Top of Source text

The American luxury retail brand Saks Fifth Avenue started more than 150 years ago in Washington, D.C. Its iconic flagship on Fifth Avenue in Midtown Manhattan opened almost 100 years ago and its location was added to the company name. Saks Fifth also led to the Saks OFF 5th brand that grew around the country.
Hudson's Bay Company (HBC) acquired Saks Fifth in 2013. However, HBC, which sold Lord & Taylor for a low-low $100 million in 2019, was already struggling leading up to the global coronavirus pandemic. And the landlord was seriously hurt by the economic downturn like most retailers, suffering from closures and restrictions — particularly in major retail districts in New York and California, which imposed the strictest capacity limits on shopping centers and brick-and-mortar locations in the nation.

Bottom of Source text
Top of Raw data

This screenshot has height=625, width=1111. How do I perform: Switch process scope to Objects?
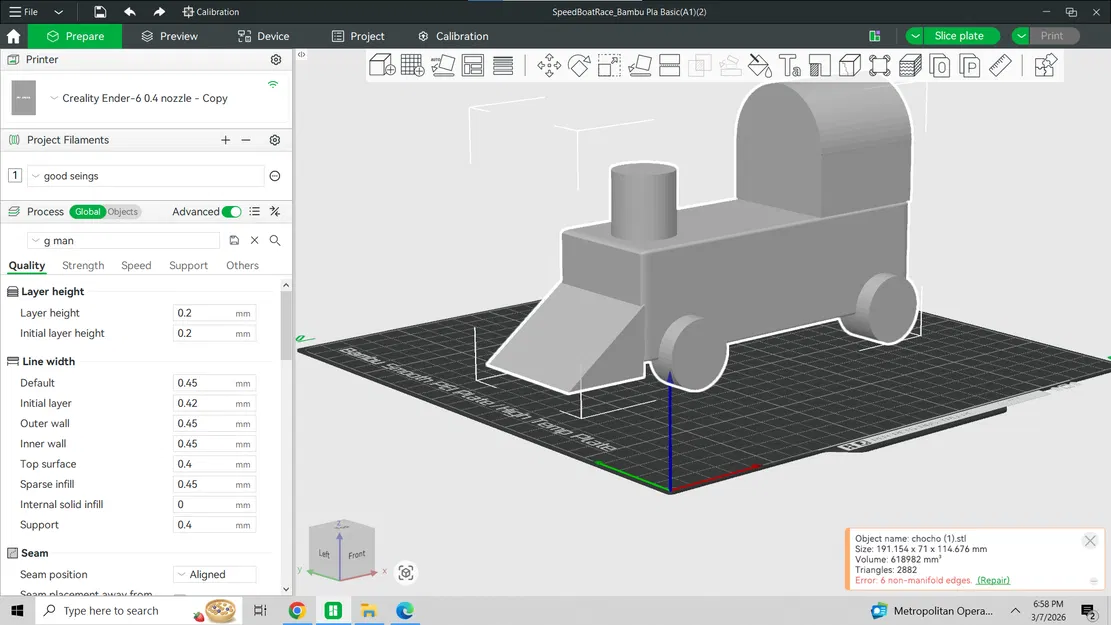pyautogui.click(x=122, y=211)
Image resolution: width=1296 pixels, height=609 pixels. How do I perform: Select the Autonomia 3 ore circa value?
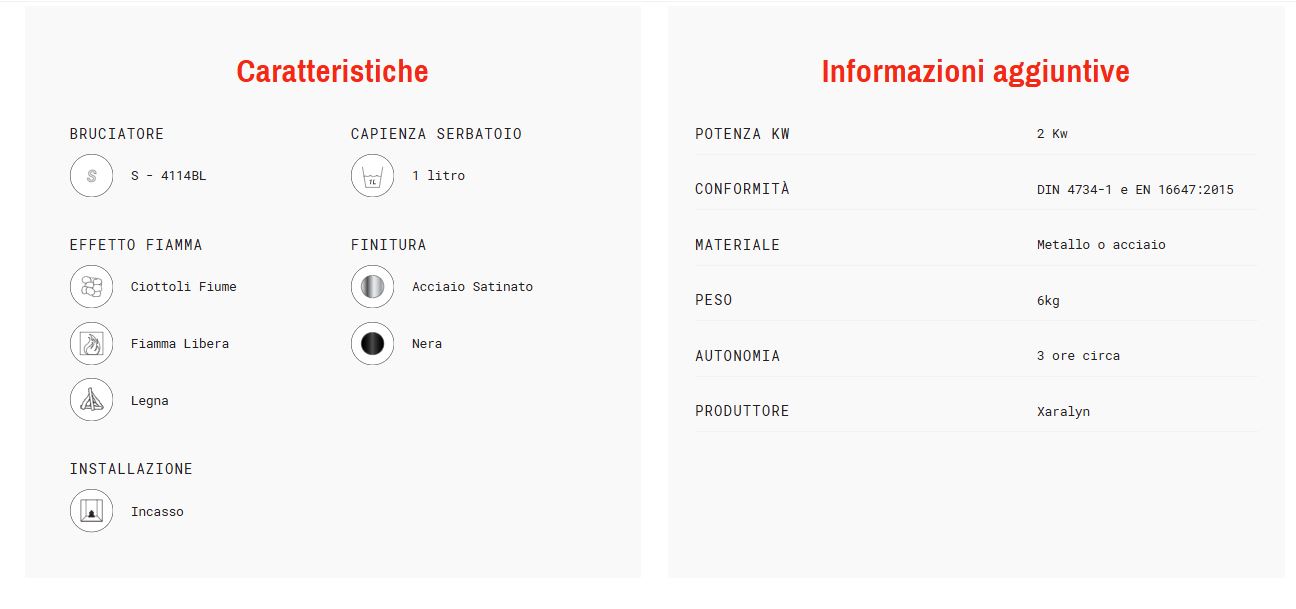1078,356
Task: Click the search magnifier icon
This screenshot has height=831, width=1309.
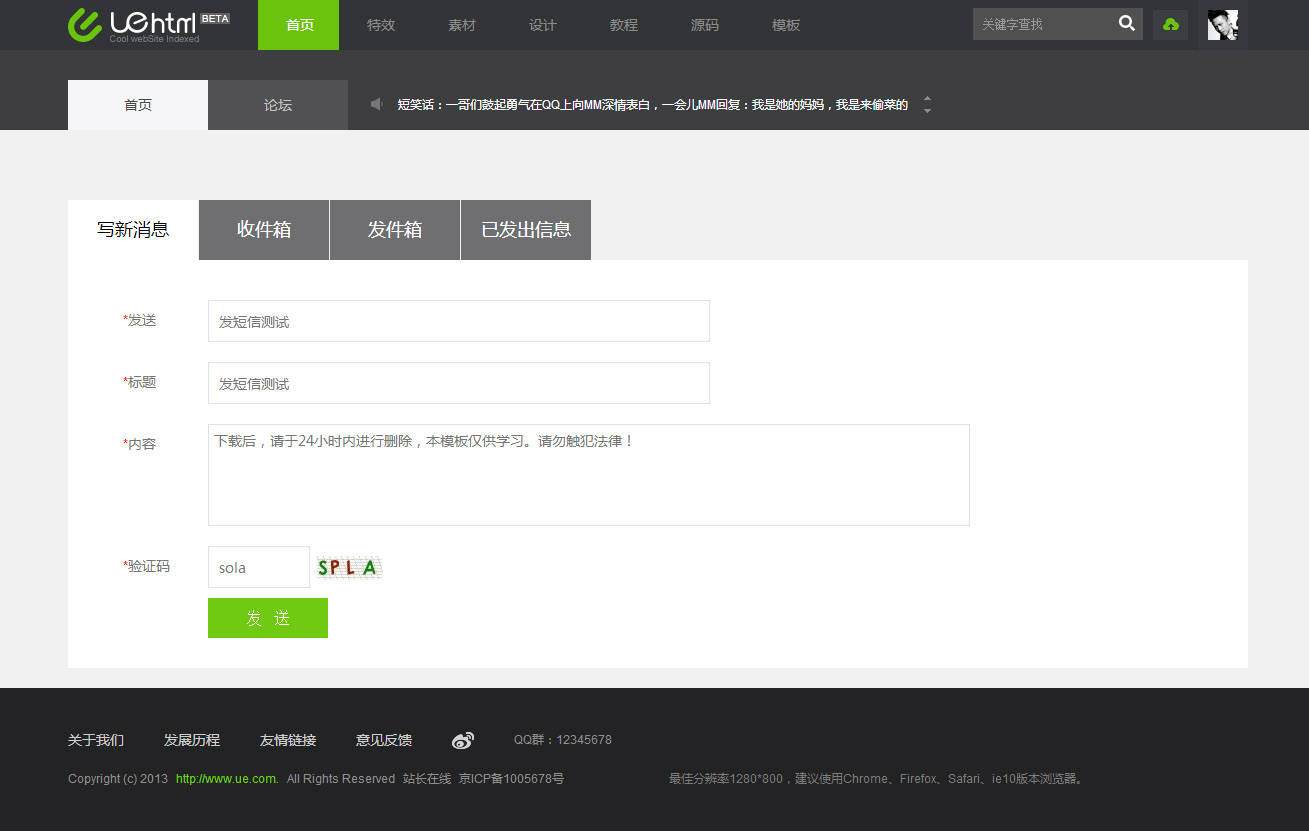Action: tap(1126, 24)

Bottom of Raw data
Top of Raw data

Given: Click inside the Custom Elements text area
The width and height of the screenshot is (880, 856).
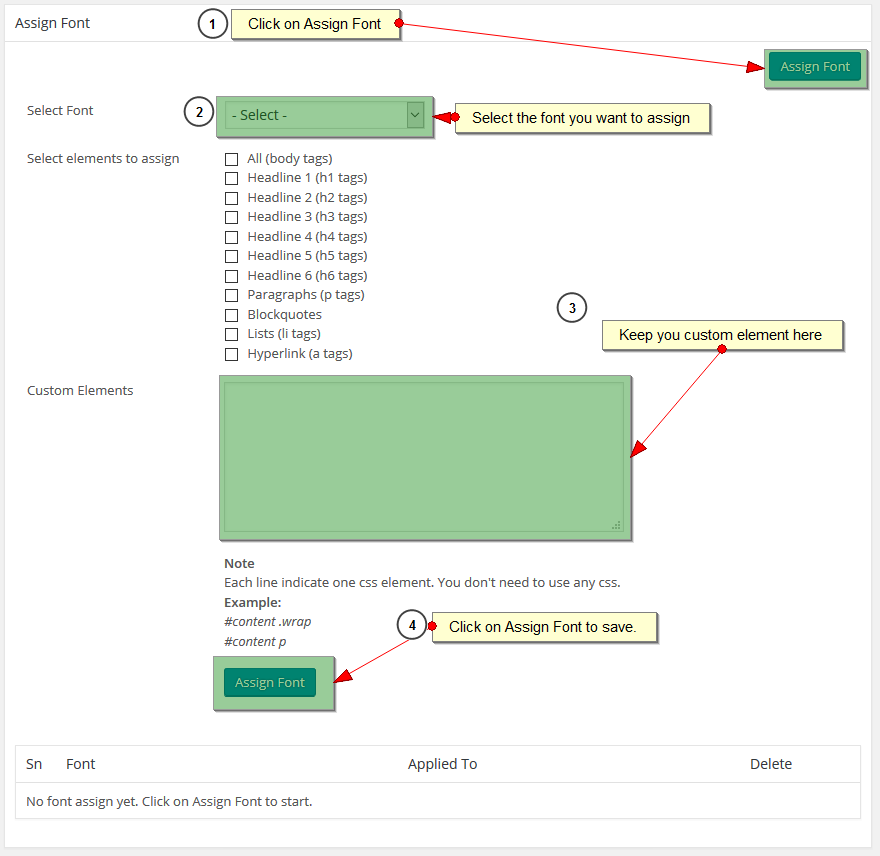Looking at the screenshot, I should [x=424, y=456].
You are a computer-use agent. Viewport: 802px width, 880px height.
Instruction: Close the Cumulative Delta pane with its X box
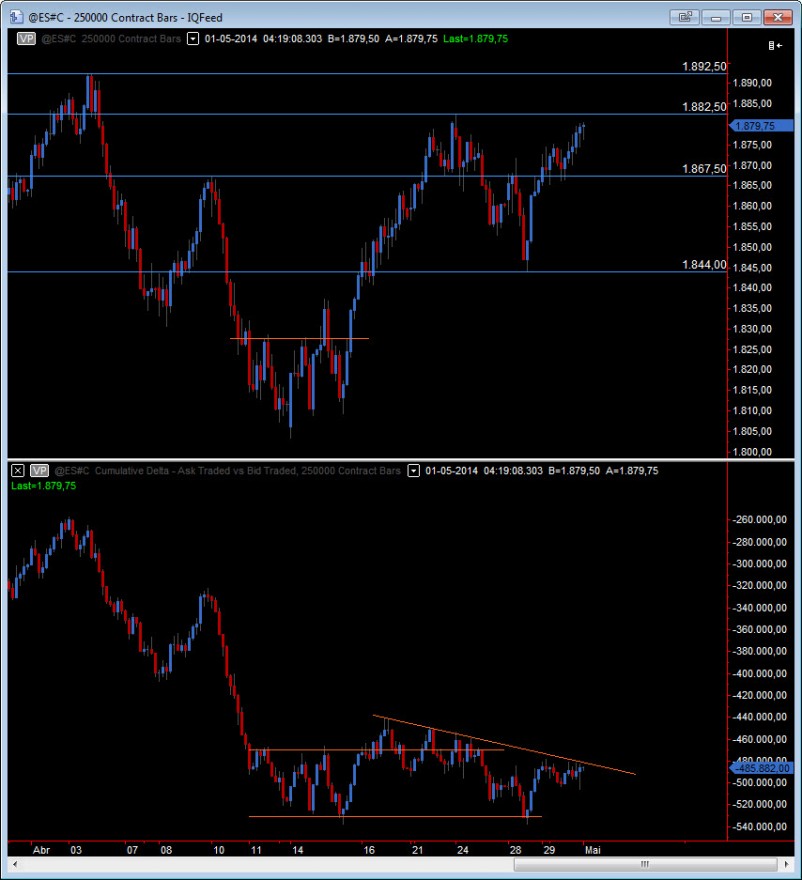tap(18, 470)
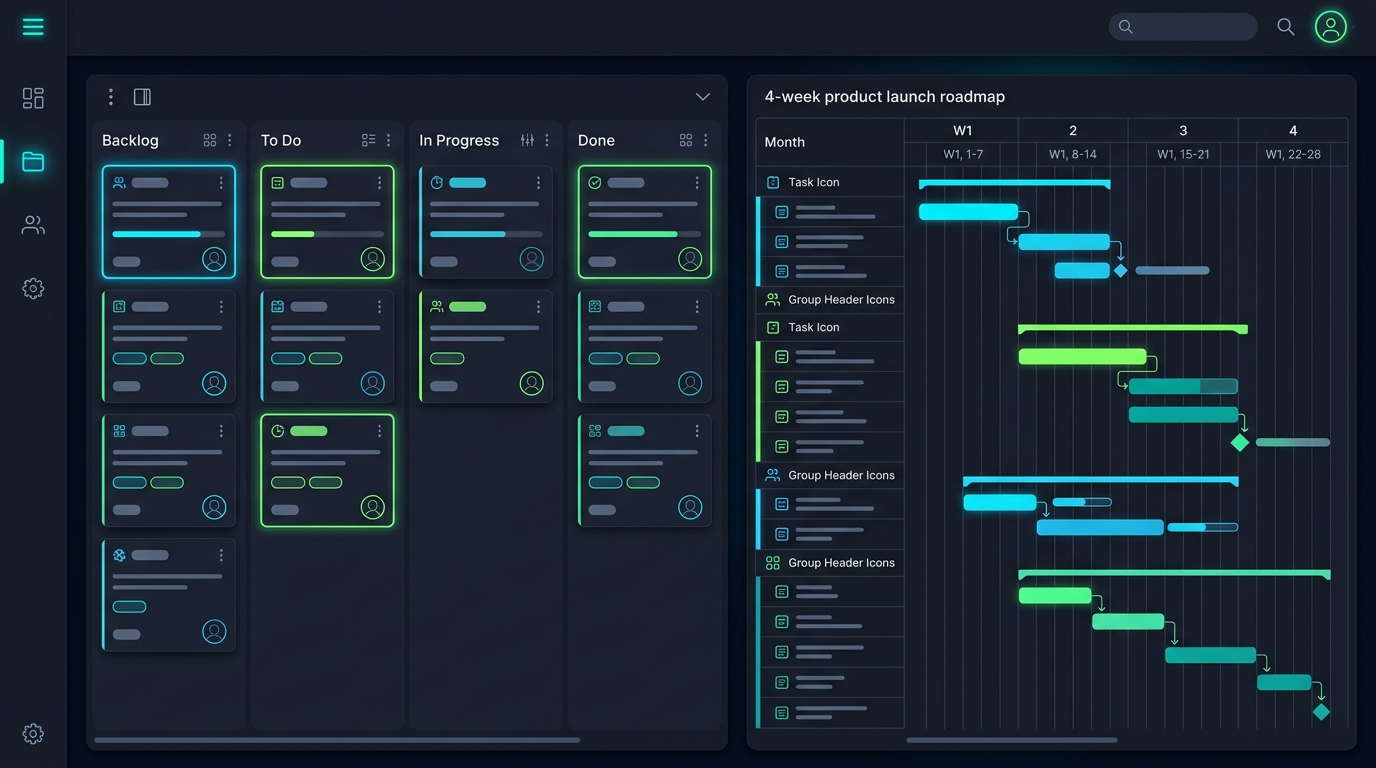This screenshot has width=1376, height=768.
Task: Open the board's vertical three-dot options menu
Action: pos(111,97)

Bottom of Raw data

**Problem 1:** For each statement, answer yes or no on whether it agrees with the passage about Saks Fifth Avenue, and quote the words of the passage that decide it. (a) Saks Fifth Avenue began in Washington, D.C. (b) Hudson's Bay Company bought Saks Fifth in 2019. (c) HBC sold Lord & Taylor for $100 million.
**Problem 2:** Carry the passage about Saks Fifth Avenue forward, starting after its final sentence.
The entries were gathered from a different source than the text.

**Expected output 1:**
(a) Yes: "started more than 150 years ago in Washington, D.C."
(b) No: "Hudson's Bay Company (HBC) acquired Saks Fifth in 2013."
(c) Yes: "sold Lord & Taylor for a low-low $100 million in 2019"

**Expected output 2:**
Toronto-based HBC temporarily laid off more than 500 retail workers in New York City alone due to the pandemic, and landlord Charles Cohen filed a lawsuit against Saks & Company for skipped rent for its Saks OFF 5th division in Midtown Manhattan. Further, the iconic, 156,300-square-foot Beverly Hills Saks Fifth building off Rodeo Drive was as of late 2020 set to be sold at foreclosure due to alleged missed mortgage payments by HBC and Simon Property Group. Although, the foreclosure proceedings will not impact their stores or operations.
During the pandemic, retail brands re-evaluated real estate needs and overall brick-and-mortar strategy while ecommerce and online sales continued to soar, but vaccine distribution brought hope for a recovery and pent-up demand for experiential-based consumer behaviors.